* [Request 1]
Answer these from the closing-ratio text:
(a) How does the dictionary define a closing ratio?
(b) About how much does each of the leads given to Paul cost in the first example?
(c) What gross revenues does Paul bring in when he closes five leads at $30,000 each?
* [Request 2] Copy from the closing-ratio text the passage between "The dictionary definition" and "on different advertising.", inclusive.

## begin Text excerpt

In the life of sales we all hear talk about closing or conversion ratios. Maybe a business owner talks about certain sales reps that have high or low closing ratios. Typically, if we hear someone has a good closing ratio, we think that person is a good salesperson.
What is a closing ratio? The dictionary defines it as the “success rate of finishing a sale.”
The dictionary definition is pretty vague. In actuality, a closing ratio is the number of sales compared to the number of possiblities, or the number of leads. As far as measuring success, the closing ratio is important but it is not an automatic measure of success. In business, success is usually defined as the bottom line, or profit. The experienced business owner knows that profit is not always the result of the percent of sold versus the number of possibilities that defines a salesperson’s success.
Lead cost varies, depending on different advertising.
If you have a company that pays for leads, the lead cost varies, depending on where you are advertising. If you have a sales rep that is given expensive leads and a sales rep that is given inexpensive leads, the one given expensive leads will have to either sell at a higher close rate or close at a higher price. If you are giving leads that cost minimal to nothing, the close rate or sale amount of the next person does not have to be as high in order for your business to profit from those sales.
A sales rep who is given expensive leads will have to either sell at a higher close rate or close at a higher price.
Take as an example salesmen Paul and Mark. Paul has been given 50 leads that cost about $100 each, or $5000 worth of leads. Mark has been given 50 leads that cost $50 each, or $2500 worth of leads. If they both close 30 leads, they both have a 60% closing ratio. If their contract sizes are the same, Mark has been more profitable for us because we have spent half as much on advertising for his sales as we did for Paul.
Of 50 leads again, if Paul closed five leads at $30,000 each, he sold $150,000 in gross revenues with a 10% closing ratio. On the same token, if Mark sold 30 leads at $3000 each, he had a 60% closing ratio and gross revenues of $90,000. If we were looking at just the closing ratio, we would say Mark is our high closer. Looking at it from a profitability standpoint, it is our low-closer Paul who is more profitable.

## end Text excerpt
## begin Dataset rows

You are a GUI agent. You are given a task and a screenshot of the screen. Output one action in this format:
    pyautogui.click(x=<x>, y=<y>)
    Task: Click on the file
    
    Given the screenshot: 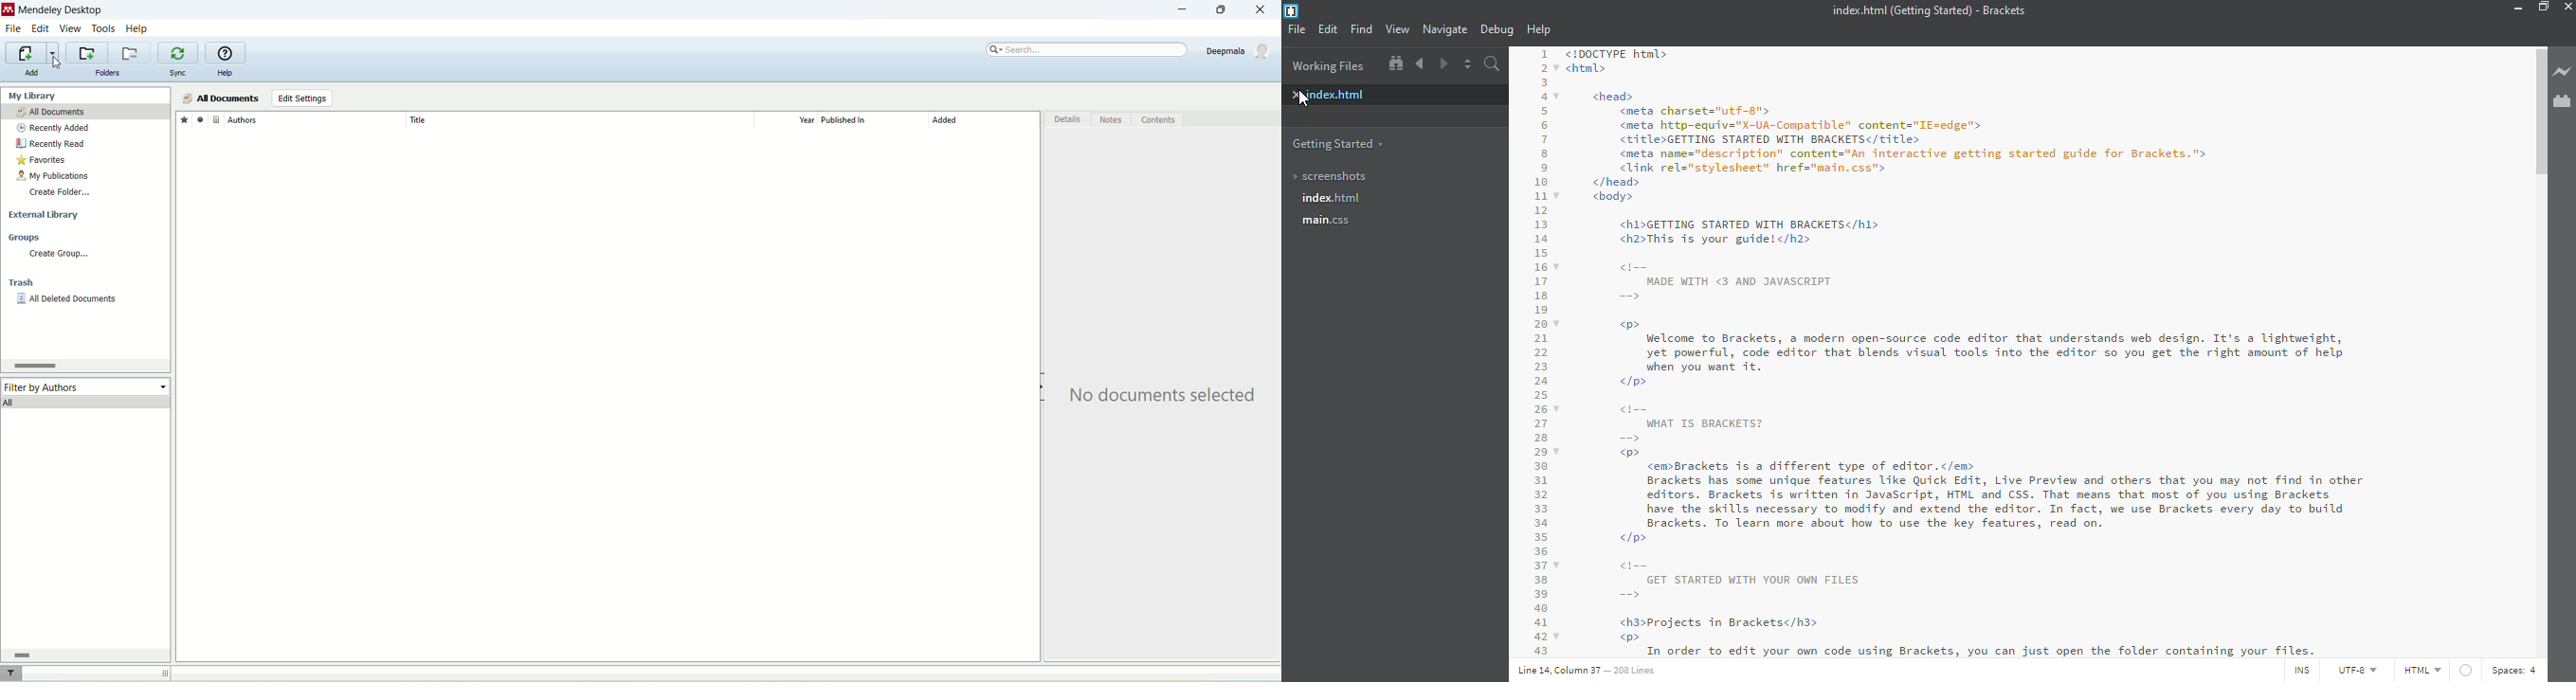 What is the action you would take?
    pyautogui.click(x=1296, y=29)
    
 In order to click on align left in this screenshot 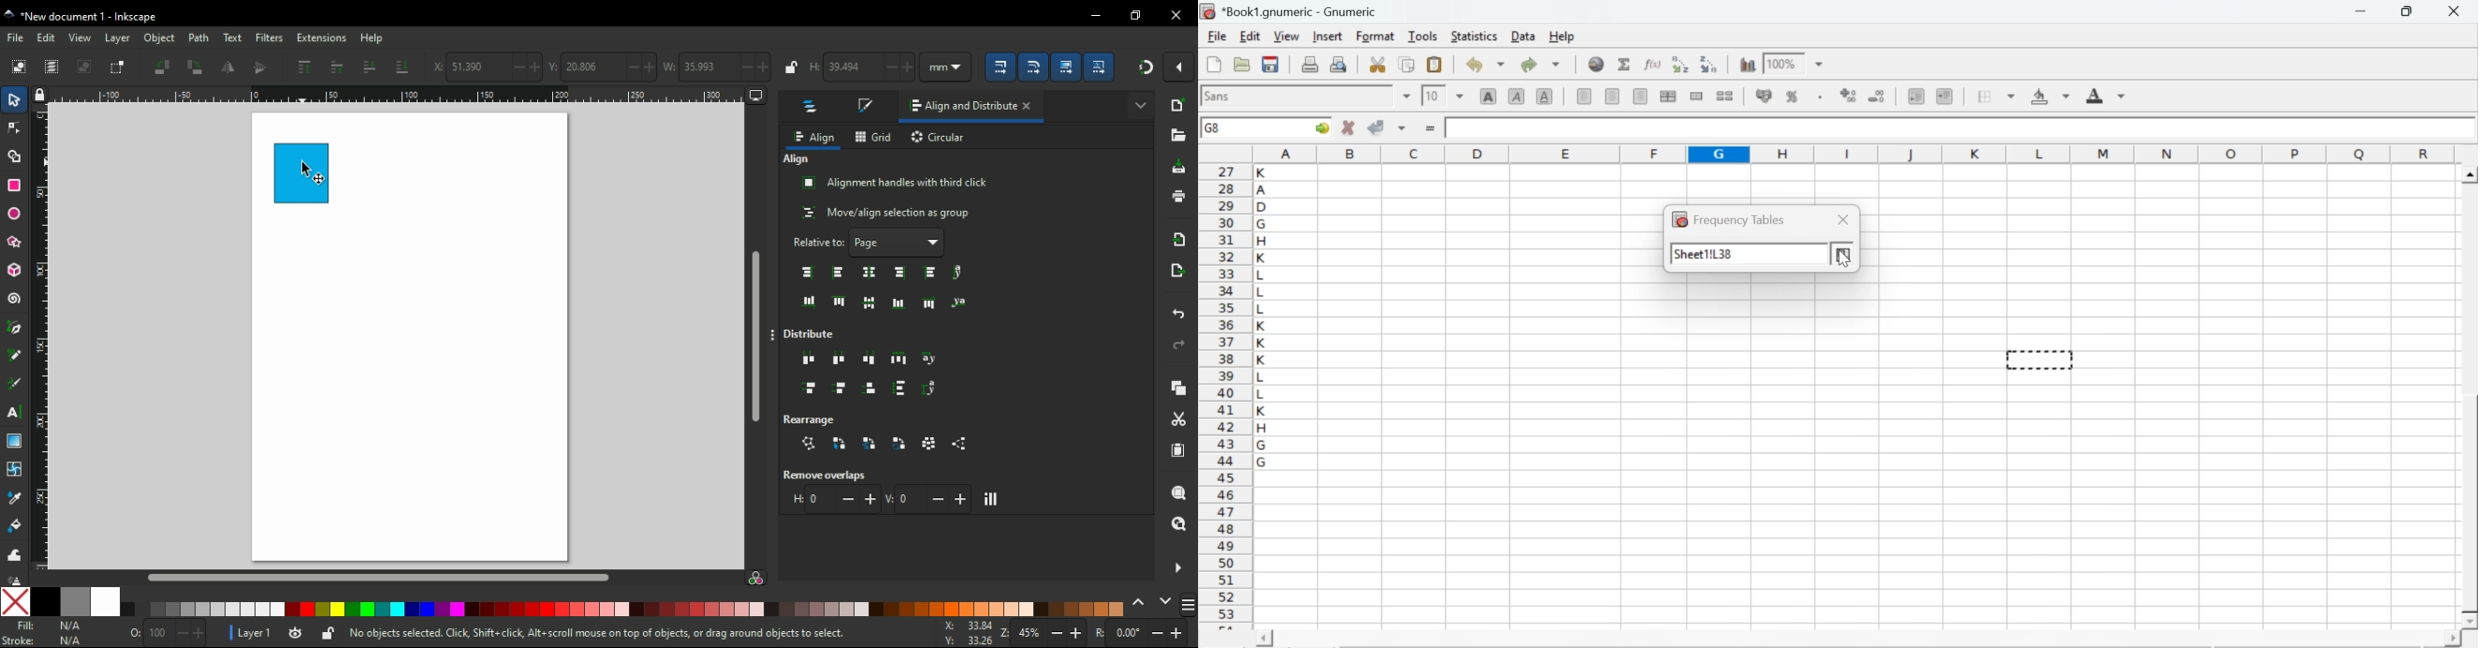, I will do `click(1584, 94)`.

## end Dataset rows

* [Task solution 1]
(a) As the "success rate of finishing a sale."
(b) About $100 each.
(c) $150,000.

* [Task solution 2]
The dictionary definition is pretty vague. In actuality, a closing ratio is the number of sales compared to the number of possiblities, or the number of leads. As far as measuring success, the closing ratio is important but it is not an automatic measure of success. In business, success is usually defined as the bottom line, or profit. The experienced business owner knows that profit is not always the result of the percent of sold versus the number of possibilities that defines a salesperson’s success.
Lead cost varies, depending on different advertising.